* _TEXTE FOURNI_
↓↓↓

Une bouteille à la mer d’un jeune gauchiste naufragé

Depuis que Donald Trump a entrepris d’intimider le Canada à coups de tarifs aux frontières et de menaces d’annexion, les premiers ministres vacillent. Pendant que François Legault et Doug Ford bombent le torse, cherchant à incarner l’image d’hommes forts face à la tempête, Justin Trudeau, à Ottawa, enfile une dernière fois ses gants de boxe. Au fond, on se doute bien qu’ils finiront par revenir à leur posture habituelle faite de concessions et d’aplaventrisme devant Washington. Ils n’ont tous qu’une idée en tête : revenir le plus tôt possible au statu quo libre-échangiste.
Il faut bien se le dire, ce n’est pas seulement Trump qui menace les emplois dans le secteur du bois d’œuvre dans les régions du Québec. C’est aussi l’obsession pour le libre-échange, qui empêche nos gouvernements d’envisager les solutions crédibles et concrètes qui sont à notre portée.
Le départ précipité d’Amazon, qui bafoue le droit de se syndiquer et met à la rue plus de 3000 personnes, donne le ton. Quelques jours après avoir célébré la victoire de Trump à la Maison-Blanche, Jeff Bezos a montré à ses 1,5 million d’employés que toute tentative de relever la tête sera punie, qu’importe les coûts. Sans surprise, les principales victimes de la stratégie tarifaire de Trump seront les travailleurs et les travailleuses.
Sous nos yeux, le néolibéralisme, avec ses effets destructeurs — délocalisations, précarisation du travail, inégalités grandissantes, démantèlement des services publics, destruction de l’environnement —, pave désormais la voie à des solutions autoritaires aux problèmes qu’il a lui-même causés.
Or, ce qui me fait le plus mal, ce qui suscite mon désarroi, c’est le silence de la gauche. Où est-elle, cette gauche qui, autrefois, se levait sans hésiter quand le système écrasait les siens ?
J’ai grandi dans une famille de gauchistes. Pas des révolutionnaires en quête de gloire, juste des gens qui croyaient qu’on pouvait changer le monde. À travers leurs histoires, j’ai entendu parler d’une époque où la gauche ne ratait aucun combat.

↑↑↑

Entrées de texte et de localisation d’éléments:
↓↓↓

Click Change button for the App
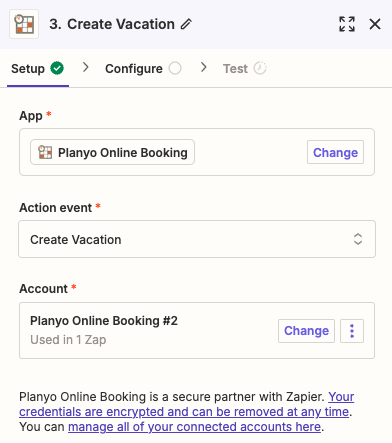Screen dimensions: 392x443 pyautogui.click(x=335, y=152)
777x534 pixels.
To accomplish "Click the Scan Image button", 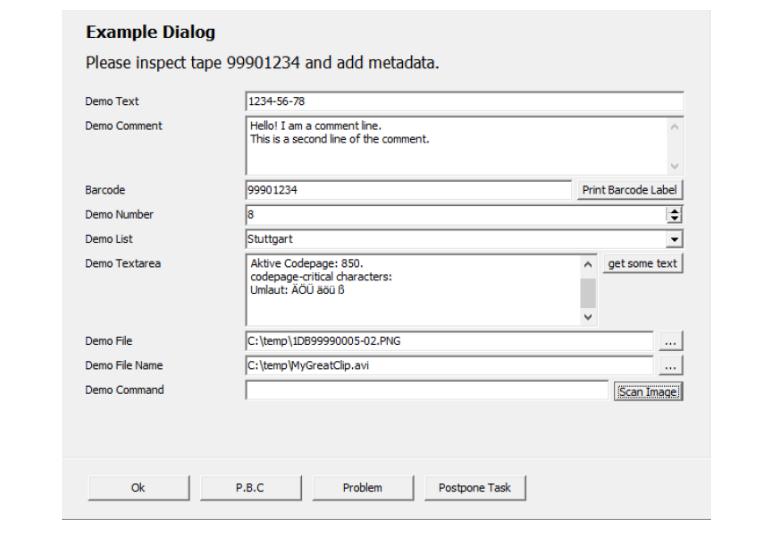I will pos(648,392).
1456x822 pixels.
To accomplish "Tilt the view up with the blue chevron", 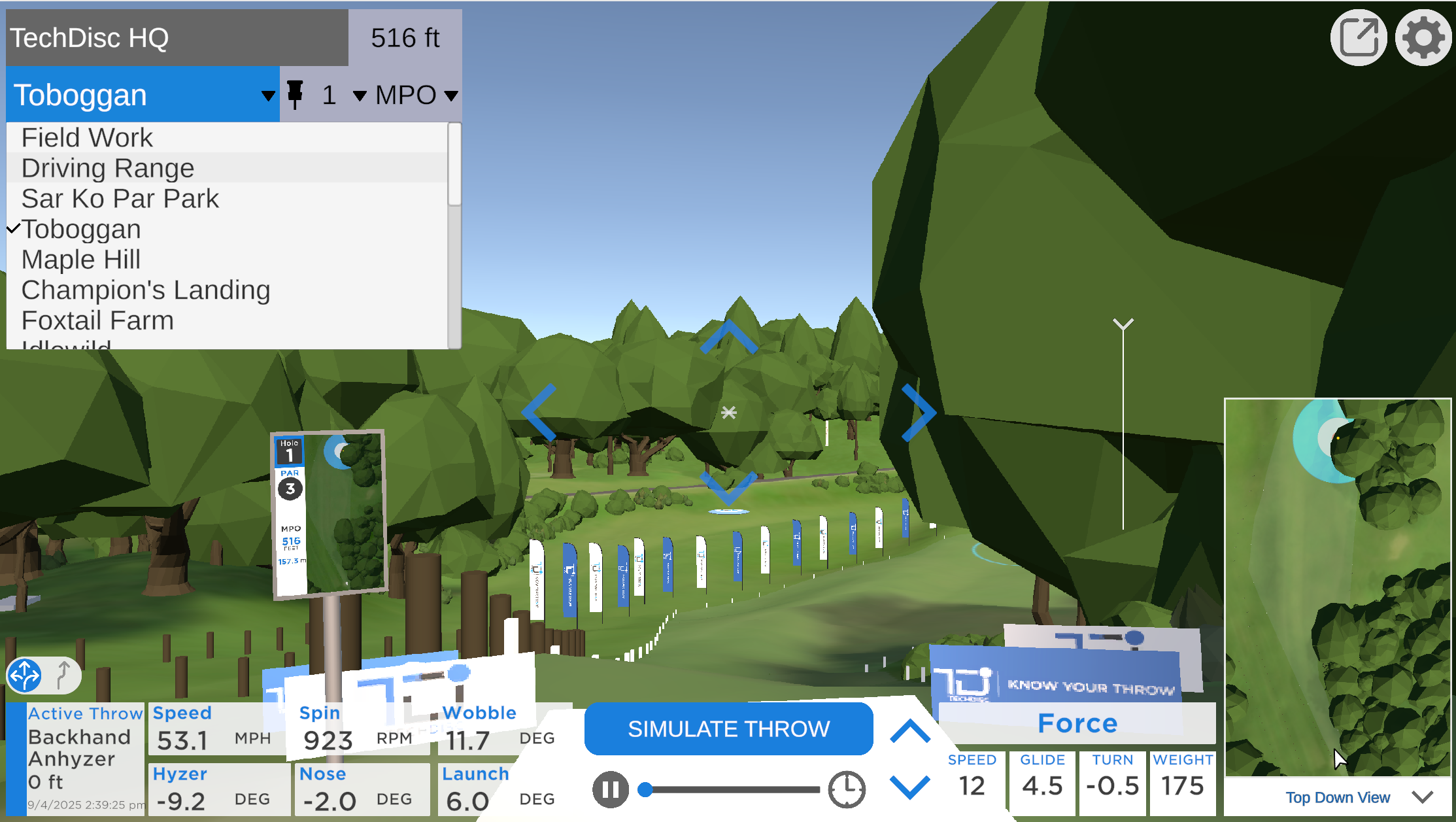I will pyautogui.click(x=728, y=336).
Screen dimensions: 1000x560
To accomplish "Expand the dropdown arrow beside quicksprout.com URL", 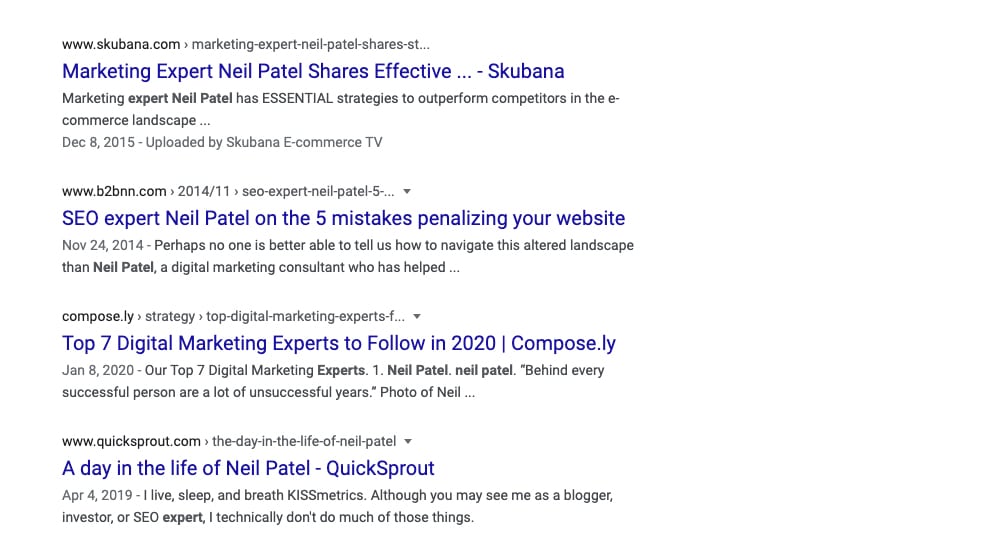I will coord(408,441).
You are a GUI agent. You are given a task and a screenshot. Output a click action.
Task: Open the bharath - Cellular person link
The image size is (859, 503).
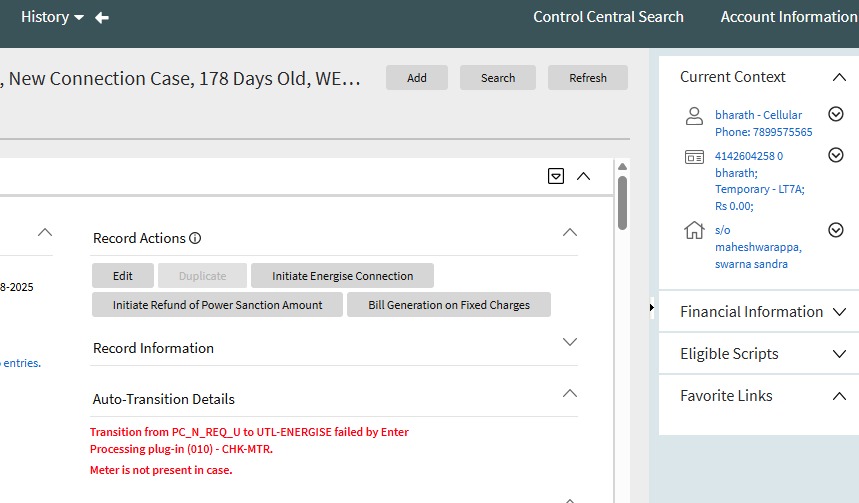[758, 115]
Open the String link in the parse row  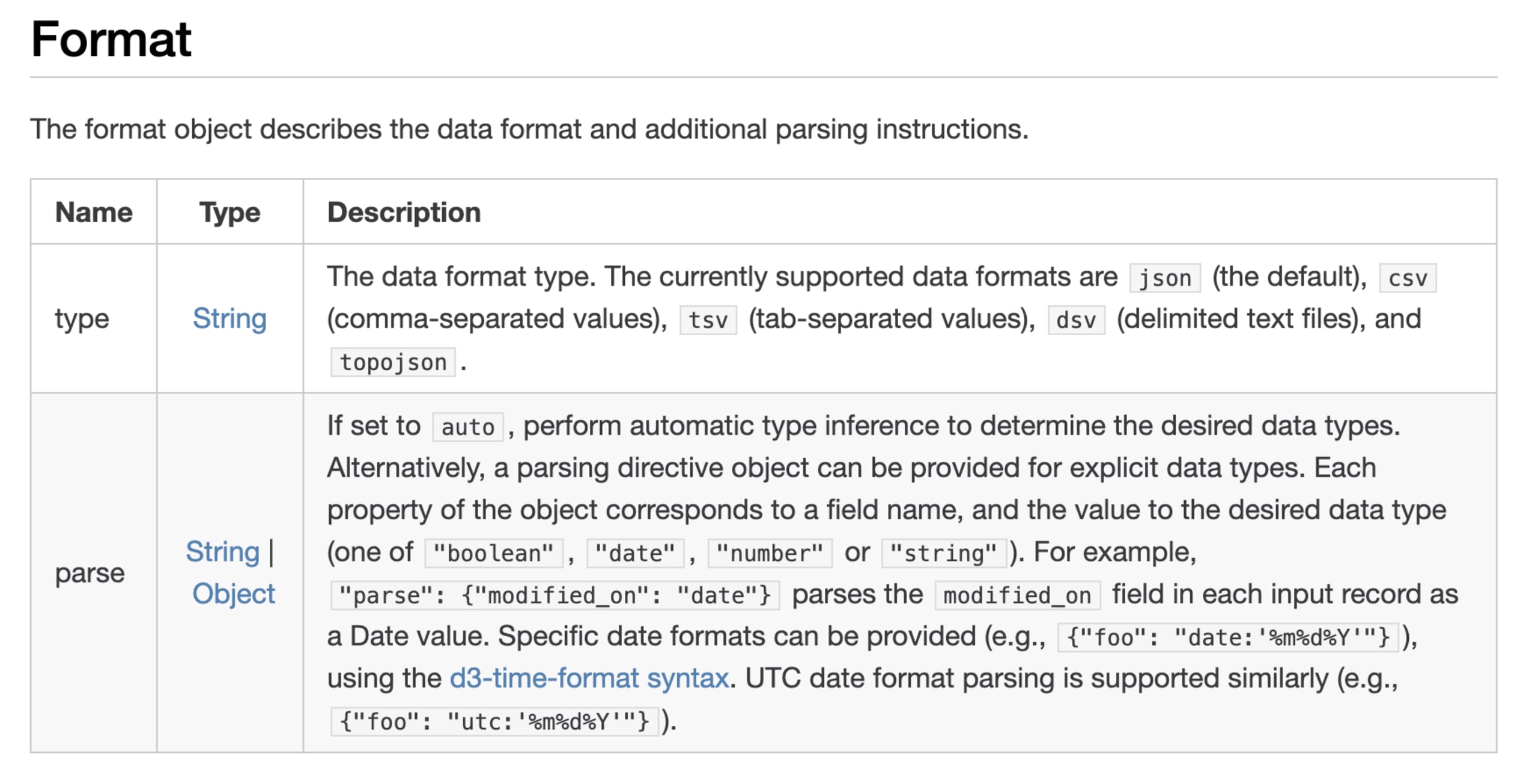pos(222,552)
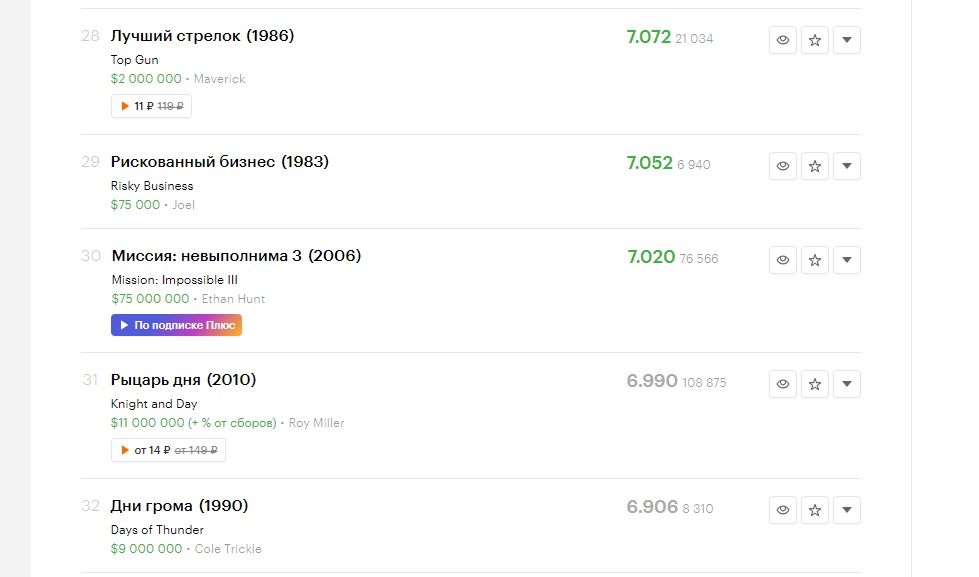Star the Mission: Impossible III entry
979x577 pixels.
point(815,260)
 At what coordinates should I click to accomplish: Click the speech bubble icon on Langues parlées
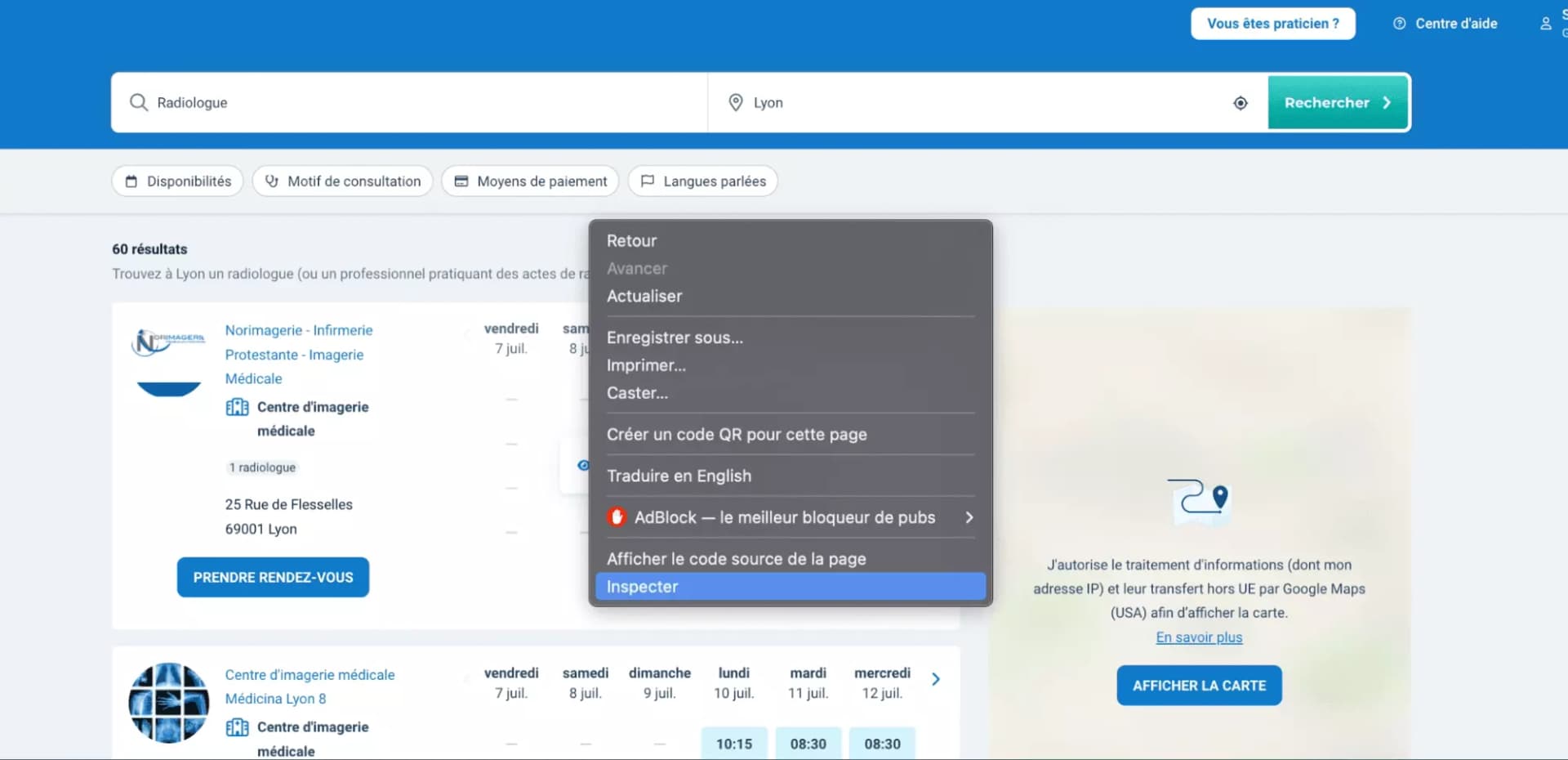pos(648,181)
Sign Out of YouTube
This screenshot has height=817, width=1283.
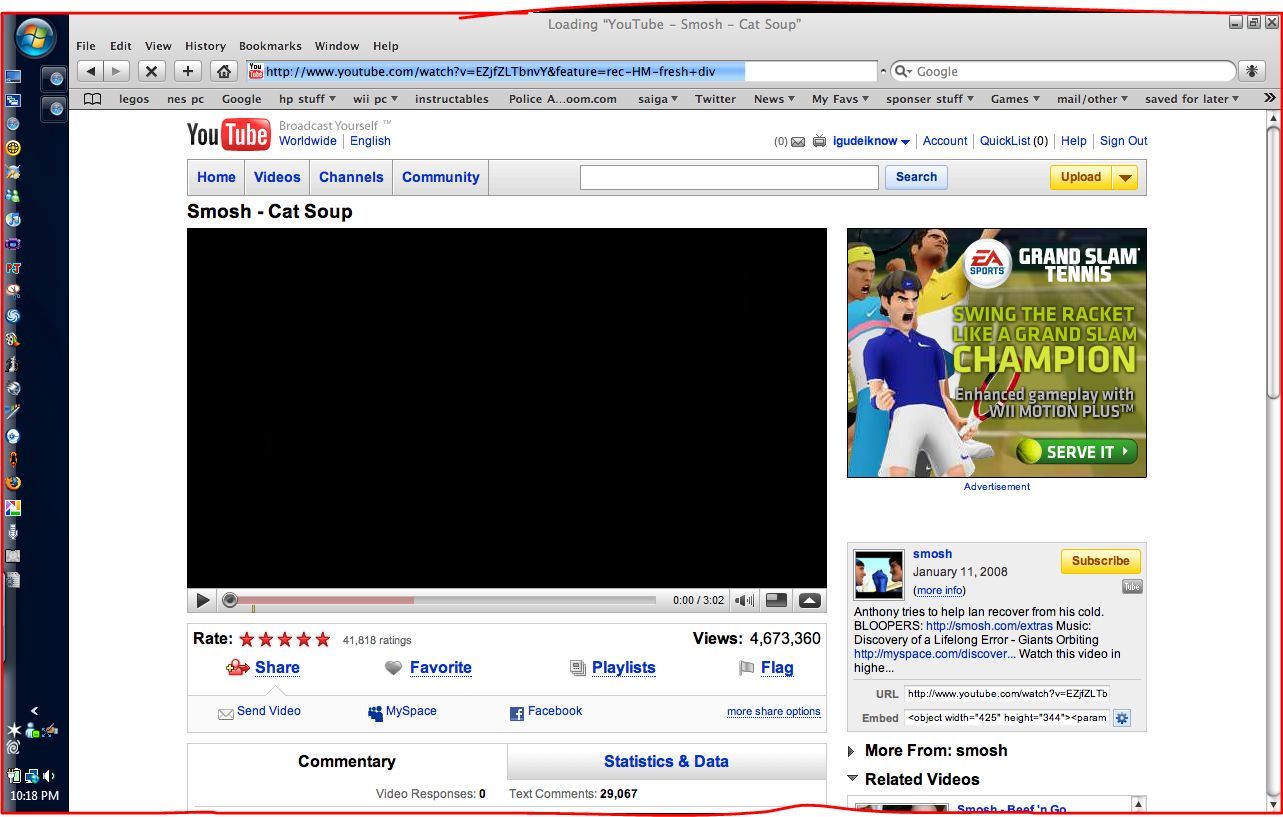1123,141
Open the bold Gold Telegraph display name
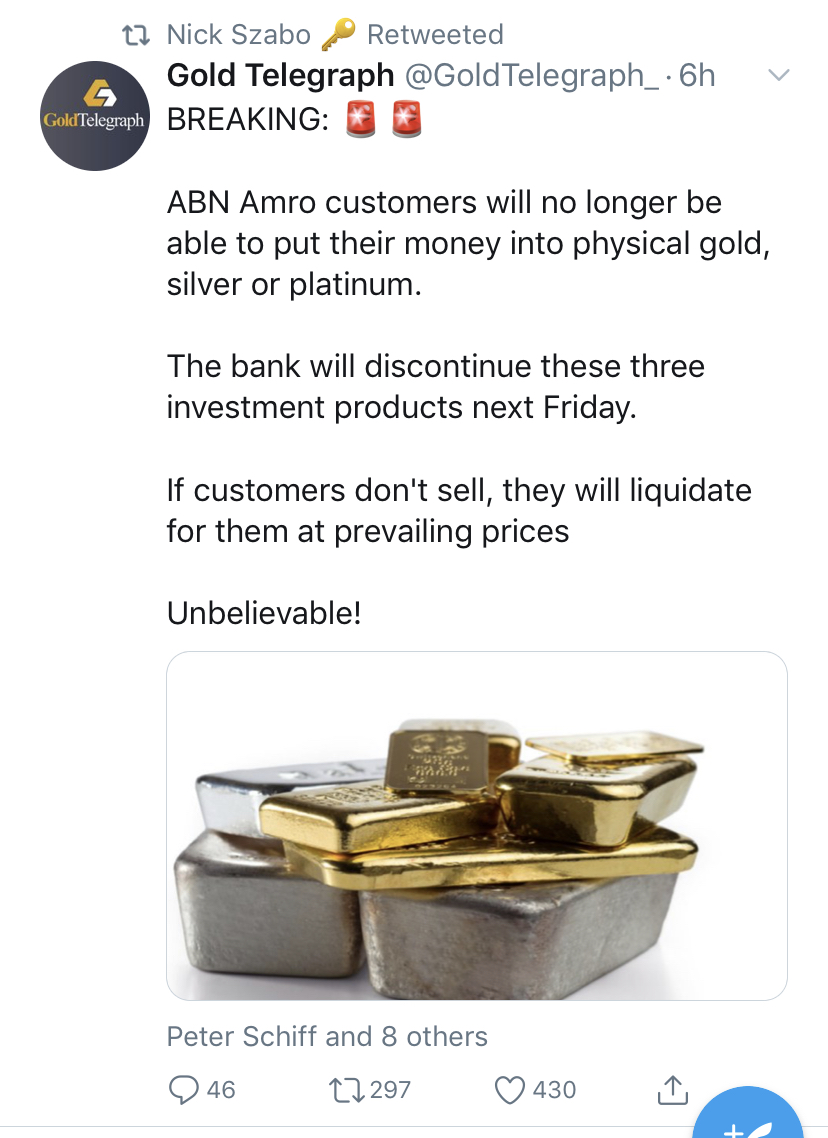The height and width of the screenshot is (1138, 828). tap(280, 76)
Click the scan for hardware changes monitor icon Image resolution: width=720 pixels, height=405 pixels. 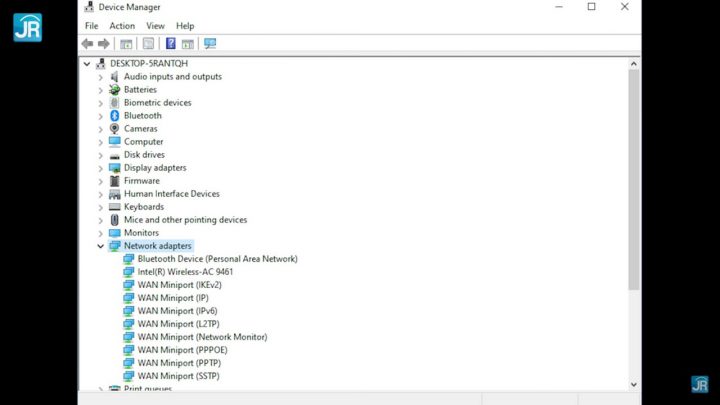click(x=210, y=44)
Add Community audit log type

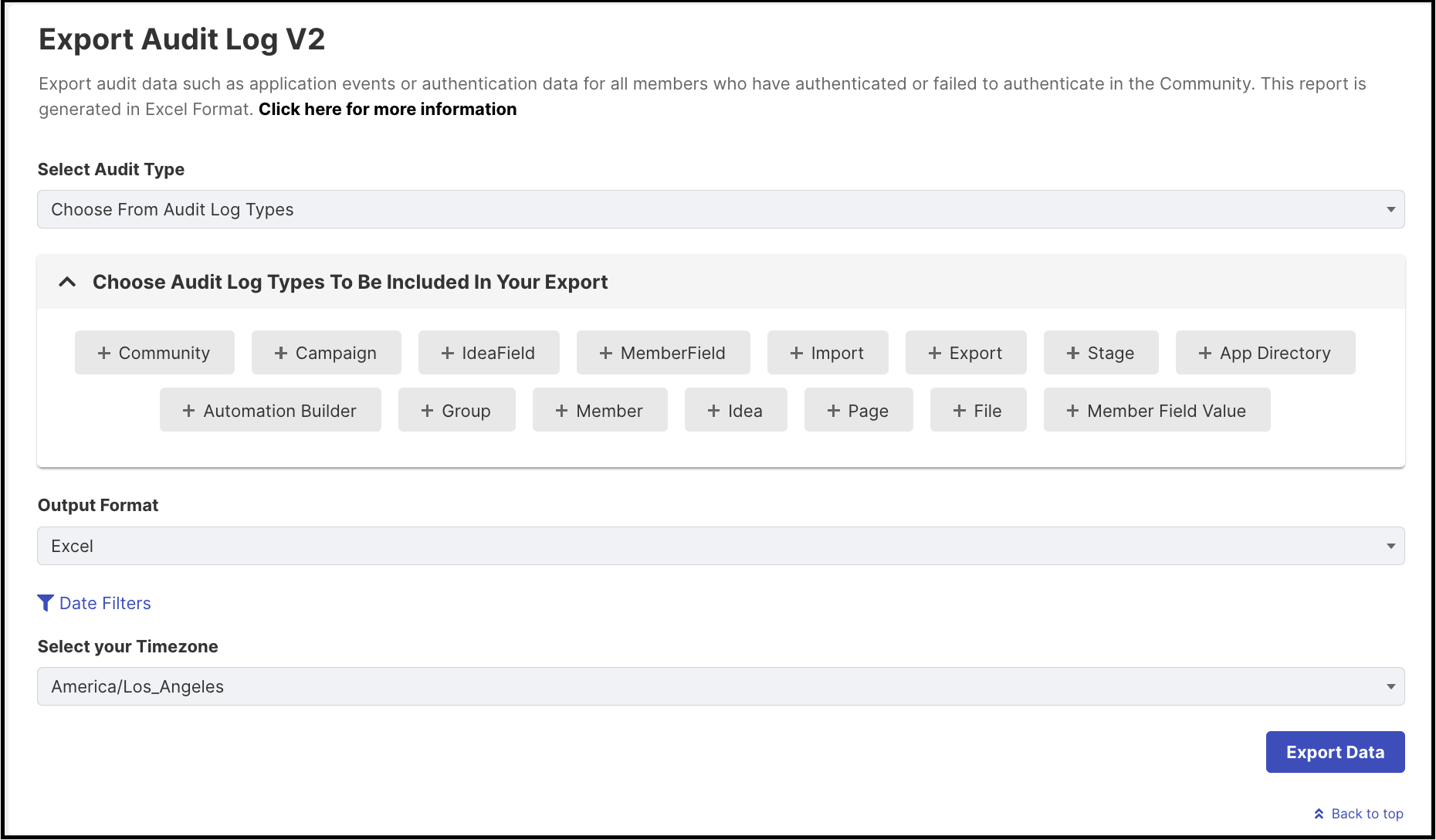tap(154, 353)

↑↑↑

* _CONSIGNES_
1. Selon le texte sur les tarifs de Trump, combien de personnes le départ d’Amazon met-il à la rue ?
2. Reprenez le texte sur les tarifs de Trump à partir de sa dernière phrase et poursuivez-le.
Les entrées ne sont pas nécessaires ici.

* _RÉPONSES PAR CONSIGNE_
1. Plus de 3000 personnes.

2.
Cette gauche qui a marché pour du pain et des roses contre la pauvreté et l’exploitation, qui a assiégé la Haute-Ville de Québec pour bloquer l’avancée liberticide du libre-échange, qui a défié l’impérialisme en s’opposant à la guerre en Irak. Cette gauche qui a fait tomber un gouvernement lors du Printemps érable.
Aujourd’hui, il semblerait que la gauche hésite, qu’elle ne sache pas comment s’y prendre. Les annonces tarifaires de Donald Trump en sont un parfait exemple. Dans les années 1980, nous avons milité contre l’Accord de libre-échange (ALE) ; dans les années 1990, contre l’Accord de libre-échange nord-américain (ALENA) ; et au début 2000, nous avons participé à stopper la Zone de libre-échange des Amériques (ZLEA). Alors, pourquoi, aujourd’hui, face à l’échec manifeste du néolibéralisme et au retour agressif du protectionnisme économique, la gauche hésite-t-elle ? Aujourd’hui, faut-il être un dangereux radical pour dire que cette remise en question du libre-échange est une occasion en or de repenser notre économie ?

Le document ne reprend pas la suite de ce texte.